The teenager and her aunt said that three months later, they told two UN employees what had happened. The pregnant girl was then taken to a hospital run by Doctors Without Borders, the medical group said. But aid workers who followed the girl's case over the next few weeks said they were dismayed at how little help she received from the United Nations.

"There was absolutely no immediate or concrete measure of assistance available to this girl," said Ondine Ripka, an international legal adviser with Doctors Without Borders.

A UNICEF spokesman, John Budd, said the organization does not comment on aid provided to individuals. The 14-year-old mother said she had not received any psychological counseling or financial assistance.

In a 2005 internal report recognizing the problem of "peacekeeper babies," UN officials wrote that "there is a need to try to ensure that fathers, who can be identified, perhaps through blood or DNA testing, bear some financial responsibility for their actions."

But it is often difficult to identify offenders who have returned to their home countries, UN officials say.
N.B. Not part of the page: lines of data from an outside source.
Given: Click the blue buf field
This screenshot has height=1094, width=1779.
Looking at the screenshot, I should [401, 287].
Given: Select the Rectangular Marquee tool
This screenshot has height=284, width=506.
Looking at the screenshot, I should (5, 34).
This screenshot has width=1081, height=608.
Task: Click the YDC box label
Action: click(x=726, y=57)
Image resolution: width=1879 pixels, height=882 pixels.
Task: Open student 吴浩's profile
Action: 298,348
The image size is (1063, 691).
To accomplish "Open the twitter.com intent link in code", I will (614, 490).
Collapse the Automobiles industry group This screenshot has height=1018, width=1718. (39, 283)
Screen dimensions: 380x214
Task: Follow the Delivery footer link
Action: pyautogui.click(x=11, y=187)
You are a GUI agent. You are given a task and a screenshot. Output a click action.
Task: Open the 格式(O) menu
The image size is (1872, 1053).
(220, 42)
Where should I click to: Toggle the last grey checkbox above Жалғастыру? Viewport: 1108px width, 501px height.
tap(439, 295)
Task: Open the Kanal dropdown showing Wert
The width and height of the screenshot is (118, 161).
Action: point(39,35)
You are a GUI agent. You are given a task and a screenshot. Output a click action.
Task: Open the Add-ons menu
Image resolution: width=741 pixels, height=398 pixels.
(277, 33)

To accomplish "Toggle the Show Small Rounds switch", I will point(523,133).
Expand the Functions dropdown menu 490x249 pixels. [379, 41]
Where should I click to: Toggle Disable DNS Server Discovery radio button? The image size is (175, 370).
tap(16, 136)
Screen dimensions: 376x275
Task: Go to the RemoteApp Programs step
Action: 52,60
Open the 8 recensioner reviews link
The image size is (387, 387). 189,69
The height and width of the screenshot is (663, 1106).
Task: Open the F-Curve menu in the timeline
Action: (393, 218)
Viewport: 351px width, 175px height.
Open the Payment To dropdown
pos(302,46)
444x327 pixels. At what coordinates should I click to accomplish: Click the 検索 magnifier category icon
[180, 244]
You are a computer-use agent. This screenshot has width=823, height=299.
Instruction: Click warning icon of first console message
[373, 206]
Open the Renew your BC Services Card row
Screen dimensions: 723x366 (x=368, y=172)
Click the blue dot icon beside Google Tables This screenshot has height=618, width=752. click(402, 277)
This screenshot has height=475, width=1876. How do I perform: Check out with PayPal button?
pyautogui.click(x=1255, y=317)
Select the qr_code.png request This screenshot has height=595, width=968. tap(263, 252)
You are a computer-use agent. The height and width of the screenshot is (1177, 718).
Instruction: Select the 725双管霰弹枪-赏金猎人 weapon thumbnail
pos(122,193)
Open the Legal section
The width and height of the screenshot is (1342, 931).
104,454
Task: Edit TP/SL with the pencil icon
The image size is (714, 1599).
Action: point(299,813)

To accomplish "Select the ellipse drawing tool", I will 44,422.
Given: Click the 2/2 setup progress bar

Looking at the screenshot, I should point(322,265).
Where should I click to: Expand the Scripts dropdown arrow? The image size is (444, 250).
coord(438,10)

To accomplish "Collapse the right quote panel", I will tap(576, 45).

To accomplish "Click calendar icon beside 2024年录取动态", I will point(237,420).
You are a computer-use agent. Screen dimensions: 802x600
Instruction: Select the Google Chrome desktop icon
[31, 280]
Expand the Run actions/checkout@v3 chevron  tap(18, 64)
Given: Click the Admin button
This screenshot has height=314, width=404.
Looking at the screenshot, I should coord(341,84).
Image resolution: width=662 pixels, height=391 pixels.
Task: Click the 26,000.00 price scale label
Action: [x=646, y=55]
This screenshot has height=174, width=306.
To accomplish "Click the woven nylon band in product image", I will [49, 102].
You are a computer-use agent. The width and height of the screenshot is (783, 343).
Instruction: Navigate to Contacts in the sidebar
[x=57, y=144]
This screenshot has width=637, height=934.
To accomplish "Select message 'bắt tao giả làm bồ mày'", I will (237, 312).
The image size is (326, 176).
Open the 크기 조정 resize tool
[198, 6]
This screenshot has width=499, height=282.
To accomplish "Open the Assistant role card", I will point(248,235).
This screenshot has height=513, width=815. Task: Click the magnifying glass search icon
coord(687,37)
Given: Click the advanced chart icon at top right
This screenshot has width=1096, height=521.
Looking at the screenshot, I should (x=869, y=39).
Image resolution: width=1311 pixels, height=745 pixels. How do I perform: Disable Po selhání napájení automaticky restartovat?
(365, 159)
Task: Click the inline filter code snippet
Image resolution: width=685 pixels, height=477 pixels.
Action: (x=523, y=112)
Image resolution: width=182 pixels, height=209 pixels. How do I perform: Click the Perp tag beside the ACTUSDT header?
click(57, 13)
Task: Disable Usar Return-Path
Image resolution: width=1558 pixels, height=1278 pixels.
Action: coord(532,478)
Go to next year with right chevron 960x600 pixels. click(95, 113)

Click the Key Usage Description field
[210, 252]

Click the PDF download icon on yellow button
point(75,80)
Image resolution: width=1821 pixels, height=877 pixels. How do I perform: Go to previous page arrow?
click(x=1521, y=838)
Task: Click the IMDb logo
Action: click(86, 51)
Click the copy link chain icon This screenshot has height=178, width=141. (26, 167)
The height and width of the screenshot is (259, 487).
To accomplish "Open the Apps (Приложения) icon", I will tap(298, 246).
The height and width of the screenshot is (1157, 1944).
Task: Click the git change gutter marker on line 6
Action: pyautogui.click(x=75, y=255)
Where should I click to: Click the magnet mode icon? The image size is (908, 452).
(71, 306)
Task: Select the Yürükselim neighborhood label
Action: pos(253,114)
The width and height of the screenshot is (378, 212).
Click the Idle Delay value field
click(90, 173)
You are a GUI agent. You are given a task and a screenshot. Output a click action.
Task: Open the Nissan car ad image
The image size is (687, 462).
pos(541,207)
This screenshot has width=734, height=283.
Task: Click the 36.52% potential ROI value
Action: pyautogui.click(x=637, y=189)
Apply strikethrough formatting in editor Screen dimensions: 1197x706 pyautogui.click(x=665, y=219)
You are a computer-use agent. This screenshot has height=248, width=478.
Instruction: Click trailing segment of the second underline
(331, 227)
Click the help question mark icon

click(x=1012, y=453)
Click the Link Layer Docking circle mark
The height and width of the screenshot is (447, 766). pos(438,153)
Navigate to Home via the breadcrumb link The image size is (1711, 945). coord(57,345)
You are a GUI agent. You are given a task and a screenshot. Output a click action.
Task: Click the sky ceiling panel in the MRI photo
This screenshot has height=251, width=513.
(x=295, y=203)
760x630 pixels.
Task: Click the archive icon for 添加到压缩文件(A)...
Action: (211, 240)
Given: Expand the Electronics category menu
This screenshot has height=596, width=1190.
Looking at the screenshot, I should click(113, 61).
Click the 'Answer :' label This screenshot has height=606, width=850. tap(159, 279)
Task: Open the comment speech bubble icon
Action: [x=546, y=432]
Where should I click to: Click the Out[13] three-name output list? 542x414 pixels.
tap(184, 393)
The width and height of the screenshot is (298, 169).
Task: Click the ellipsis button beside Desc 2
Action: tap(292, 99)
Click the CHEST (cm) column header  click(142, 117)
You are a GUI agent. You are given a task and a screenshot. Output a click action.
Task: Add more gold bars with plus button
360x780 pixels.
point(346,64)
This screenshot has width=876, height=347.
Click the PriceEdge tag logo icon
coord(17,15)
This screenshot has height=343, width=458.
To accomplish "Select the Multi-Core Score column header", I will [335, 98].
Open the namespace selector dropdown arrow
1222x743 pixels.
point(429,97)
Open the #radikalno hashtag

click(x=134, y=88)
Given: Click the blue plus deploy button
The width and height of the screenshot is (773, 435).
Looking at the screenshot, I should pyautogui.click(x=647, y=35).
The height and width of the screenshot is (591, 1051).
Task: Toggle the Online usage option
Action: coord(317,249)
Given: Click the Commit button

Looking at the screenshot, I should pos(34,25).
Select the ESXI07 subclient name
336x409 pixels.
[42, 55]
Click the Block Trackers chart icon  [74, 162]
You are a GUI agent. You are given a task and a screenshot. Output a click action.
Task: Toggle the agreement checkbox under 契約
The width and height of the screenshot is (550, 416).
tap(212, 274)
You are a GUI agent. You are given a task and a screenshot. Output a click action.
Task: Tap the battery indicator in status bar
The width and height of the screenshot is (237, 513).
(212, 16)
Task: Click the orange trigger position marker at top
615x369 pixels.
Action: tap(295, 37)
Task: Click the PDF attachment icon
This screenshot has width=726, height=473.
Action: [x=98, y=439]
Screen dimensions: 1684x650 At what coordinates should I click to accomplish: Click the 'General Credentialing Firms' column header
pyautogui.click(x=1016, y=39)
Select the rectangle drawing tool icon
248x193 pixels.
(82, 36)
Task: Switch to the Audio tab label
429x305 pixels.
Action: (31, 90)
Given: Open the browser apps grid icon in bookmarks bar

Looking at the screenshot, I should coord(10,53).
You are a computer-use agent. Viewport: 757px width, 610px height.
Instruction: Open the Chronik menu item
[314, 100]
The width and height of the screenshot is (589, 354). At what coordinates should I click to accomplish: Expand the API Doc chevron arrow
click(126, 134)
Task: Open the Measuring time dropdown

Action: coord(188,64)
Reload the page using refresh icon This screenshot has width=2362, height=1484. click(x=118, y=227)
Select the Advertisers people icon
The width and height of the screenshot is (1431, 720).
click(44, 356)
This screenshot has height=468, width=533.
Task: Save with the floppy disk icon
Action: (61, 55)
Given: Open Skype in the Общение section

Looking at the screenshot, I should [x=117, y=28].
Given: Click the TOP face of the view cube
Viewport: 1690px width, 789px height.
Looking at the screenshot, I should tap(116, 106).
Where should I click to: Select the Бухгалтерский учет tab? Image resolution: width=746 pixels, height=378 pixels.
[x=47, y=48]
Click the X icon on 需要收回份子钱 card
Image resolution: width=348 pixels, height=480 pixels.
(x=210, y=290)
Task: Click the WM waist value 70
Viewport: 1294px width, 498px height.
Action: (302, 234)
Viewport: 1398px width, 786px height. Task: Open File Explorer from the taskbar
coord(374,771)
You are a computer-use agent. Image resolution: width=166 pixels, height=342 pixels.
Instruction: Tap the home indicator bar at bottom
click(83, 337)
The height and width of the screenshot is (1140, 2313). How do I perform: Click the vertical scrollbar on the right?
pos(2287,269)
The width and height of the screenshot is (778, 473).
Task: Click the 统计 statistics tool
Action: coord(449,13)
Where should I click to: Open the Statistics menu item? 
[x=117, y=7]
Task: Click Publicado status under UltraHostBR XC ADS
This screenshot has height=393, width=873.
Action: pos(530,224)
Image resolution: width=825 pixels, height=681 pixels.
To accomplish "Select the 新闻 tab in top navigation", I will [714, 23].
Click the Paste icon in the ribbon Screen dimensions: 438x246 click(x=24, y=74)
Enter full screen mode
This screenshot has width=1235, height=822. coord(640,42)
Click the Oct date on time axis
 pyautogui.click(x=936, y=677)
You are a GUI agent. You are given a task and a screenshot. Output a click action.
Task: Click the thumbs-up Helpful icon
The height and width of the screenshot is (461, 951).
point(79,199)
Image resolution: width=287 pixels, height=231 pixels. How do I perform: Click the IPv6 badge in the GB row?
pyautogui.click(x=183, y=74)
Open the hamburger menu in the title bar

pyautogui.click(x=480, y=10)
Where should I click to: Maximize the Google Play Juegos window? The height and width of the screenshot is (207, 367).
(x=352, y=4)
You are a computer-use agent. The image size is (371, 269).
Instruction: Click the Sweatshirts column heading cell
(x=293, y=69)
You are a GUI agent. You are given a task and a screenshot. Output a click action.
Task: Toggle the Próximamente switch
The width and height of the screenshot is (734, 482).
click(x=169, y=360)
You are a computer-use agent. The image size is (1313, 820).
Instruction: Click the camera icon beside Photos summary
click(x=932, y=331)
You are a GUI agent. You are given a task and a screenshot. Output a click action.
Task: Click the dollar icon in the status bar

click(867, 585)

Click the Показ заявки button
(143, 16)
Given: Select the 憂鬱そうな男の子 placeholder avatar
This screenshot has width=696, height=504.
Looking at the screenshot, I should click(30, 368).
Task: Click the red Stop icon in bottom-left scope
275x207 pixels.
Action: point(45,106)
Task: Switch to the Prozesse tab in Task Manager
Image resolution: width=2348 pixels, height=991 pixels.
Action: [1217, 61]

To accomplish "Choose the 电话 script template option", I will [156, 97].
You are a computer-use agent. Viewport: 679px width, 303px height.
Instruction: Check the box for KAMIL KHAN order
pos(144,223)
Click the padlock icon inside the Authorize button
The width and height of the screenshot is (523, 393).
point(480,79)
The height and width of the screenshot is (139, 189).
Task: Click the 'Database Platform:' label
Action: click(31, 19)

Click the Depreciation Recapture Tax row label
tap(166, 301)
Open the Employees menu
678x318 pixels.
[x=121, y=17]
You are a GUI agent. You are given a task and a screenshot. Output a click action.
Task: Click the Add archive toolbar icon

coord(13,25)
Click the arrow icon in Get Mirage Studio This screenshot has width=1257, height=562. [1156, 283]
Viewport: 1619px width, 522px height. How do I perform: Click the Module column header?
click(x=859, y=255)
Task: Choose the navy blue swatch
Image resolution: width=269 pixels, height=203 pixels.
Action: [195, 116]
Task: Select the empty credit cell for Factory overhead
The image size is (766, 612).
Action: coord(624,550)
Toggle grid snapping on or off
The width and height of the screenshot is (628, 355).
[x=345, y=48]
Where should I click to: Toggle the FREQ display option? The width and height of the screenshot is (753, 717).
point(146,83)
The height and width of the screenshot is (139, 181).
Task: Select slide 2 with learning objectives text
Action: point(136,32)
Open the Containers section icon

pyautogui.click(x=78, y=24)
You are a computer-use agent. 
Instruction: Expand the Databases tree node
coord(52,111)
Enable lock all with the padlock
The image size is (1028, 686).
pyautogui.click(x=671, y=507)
Even if victims know the names of their abusers, armies in many nations have proved uncooperative in pursuing DNA tests, UN officials say.

The teenage mother's case was referred to the Burundian military, which appointed an investigator, according to UN officials, but no results have so far been reported. That country has been consumed in civil strife in recent months, and experts said it was unlikely the military would follow through on an investigation.

That leaves girls like the 14-year-oldto raise their babies on almost nothing, as the war rages on. Earlier this month, she sat outside her home, five rooms where more than 20 relatives sleep. Nearby, a man sold liquor from a plastic table. A white U.N. surveillance blimp flew overhead. Two hundred yards away, a group of Burundian troops was on patrol.

The teenager handed her baby to her mother, who looked at the ground. She fears that her daughter has been ruined by the abuse.

"If someone destroys what you love, what do you do?" the mother said.